In the section “Serum Markers,” the authors describe a fourth type of diagnosis method for endometriosis. Serum markers are specific components in the blood that physicians can measure to learn about the state of health in a patient. Ideally, serum markers would allow physicians to measure disease activity and monitor improvement in patients with endometriosis. However, researchers have not yet found a serum marker to specifically identify endometriosis. The authors indicate that more research on serum markers is crucial to fully understanding how that particular diagnostic method can impact the treatment of endometriosis.

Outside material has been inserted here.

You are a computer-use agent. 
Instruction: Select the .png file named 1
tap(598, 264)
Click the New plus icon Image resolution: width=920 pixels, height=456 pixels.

Finally, in the section “Endometrial Nerve Fibers,” the authors describe the potential for biopsy of endometrial nerve fibers to work as a diagnostic tool for endometriosis. Nerve fibers usually transmit information to different areas of the body. Hsu, Khchikyan, and Stratton state that studies have demonstrated that women with endometriosis have an increased number of nerve fibers in their endometrium. However, according to the authors, the amount of nerve fibers present in the endometrium has not been found to be an adequate type of diagnosis of endometriosis, and researchers are still exploring that topic as of 2019.

In the “Conclusion” section, the authors reiterate that although many cases of endometriosis are predicted in a clinical setting, healthcare professionals often diagnose endometriosis with laparoscopy and histological confirmation. According to Hsu, Khchikyan, and Stratton, non-invasive methods to diagnose endometriosis, such as imaging, may help guide surgical approaches, especially in women with deeply infiltrating endometriosis lesions. They also note, however, that imaging is not as accurate of a diagnosis of endometriosis as laparoscopy. Finally, the authors indicate that researchers must conduct more studies to determine the benefit of serum markers and endometrial nerve fibers as reliable methods for diagnosing endometriosis.

“Methods for the Diagnosis of Endometriosis” has been cited more than one hundred times in later studies about the diagnosis of endometriosis as of 2019. Many of those studies are concerned with the development of new diagnostic tools, including imaging and serum markers, for the diagnosis of endometriosis. As of 2019, there is still no definitive method for diagnosing endometriosis.